Monday, October 12, 2009

A relevance rank for communication

Nick Carr writes of our communication hell, starting with "the ring of your phone would butt into whatever you happened to be doing at that moment" and left you "no choice but to respond immediately", going through false saviors such as asynchronous voice mail and e-mail, and leading to "the approaching [Google] Wave [which] promises us the best of both worlds: the realtime immediacy of the phone call with the easy broadcasting capacity of email. Which is also, as we'll no doubt come to discover, the worst of both worlds."

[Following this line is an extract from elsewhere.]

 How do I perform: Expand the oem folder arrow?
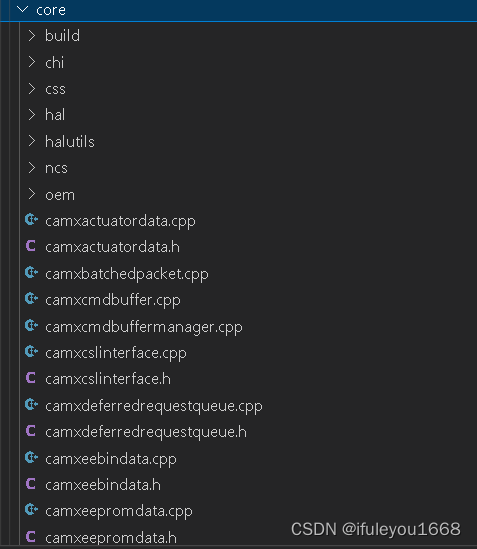pyautogui.click(x=32, y=194)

In all of these communications, the problem is not so much the difference of synchronous or asynchronous but the lack of priority. Phone calls, voice mails, e-mails, and text messages, all of these appear to us sorted by date. Reverse chronological order works well as a sort order when either the list is short or when we only care about the tip of the stream. Otherwise, it rapidly becomes overwhelming.

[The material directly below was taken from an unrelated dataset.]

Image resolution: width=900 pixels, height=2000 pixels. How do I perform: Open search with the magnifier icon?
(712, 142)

When your communication becomes overwhelming, when there is just too much to look at it all, you need a way to prioritize. You need a relevance rank for communication.

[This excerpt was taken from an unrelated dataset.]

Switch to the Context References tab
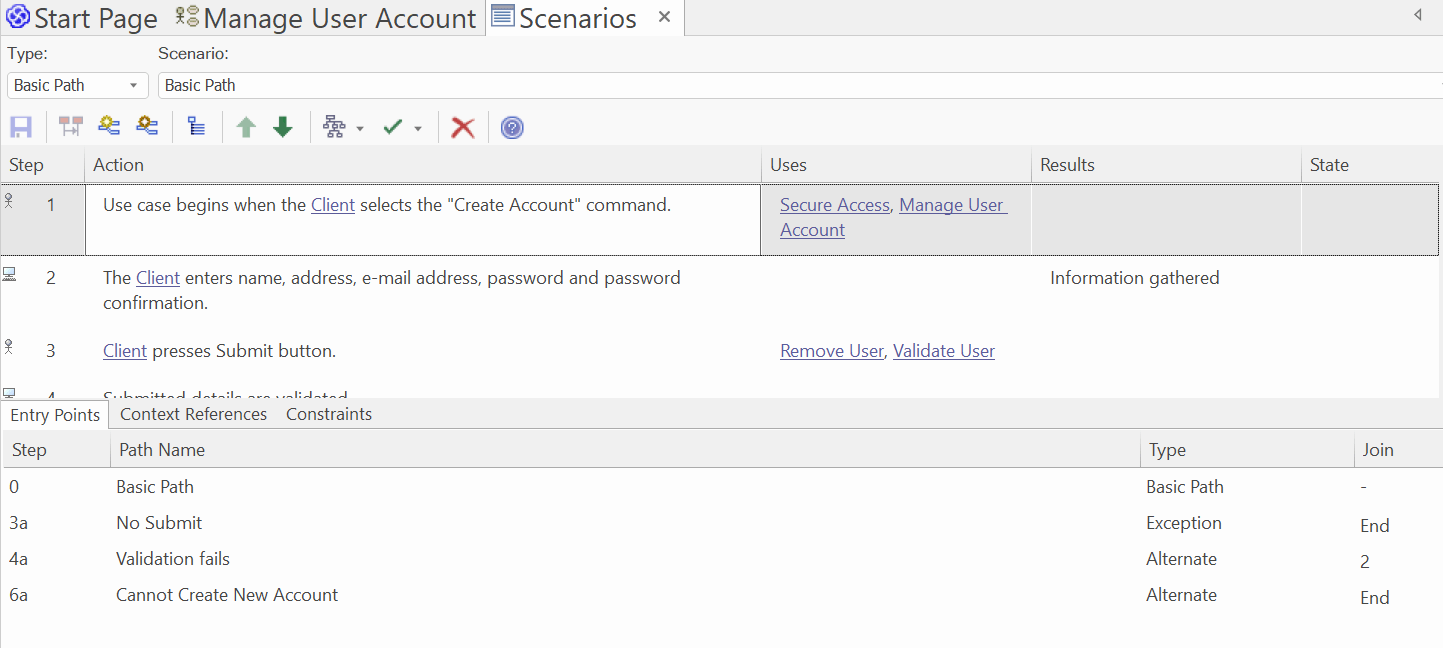Screen dimensions: 1443x648 pos(193,413)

The closest I have seen to this still is an ancient project out of Microsoft Research called Priorities. This project and work that followed ([1] [2]) tried to automate the process we all currently do manually of prioritizing incoming communication. The idea was to look at who we talk to, what we talk to them about, and add in information such as overall social capital to rank order the chatter by usefulness and importance.

Going one step further, not only do we need a relevance rank for communication, but also for all the information streaming at us in our daily lives. We need personalized rankers for news, communications, events, and shopping. Information streams need to be transformed from a flood of noise to a trickle of relevance. Information overload must be tamed.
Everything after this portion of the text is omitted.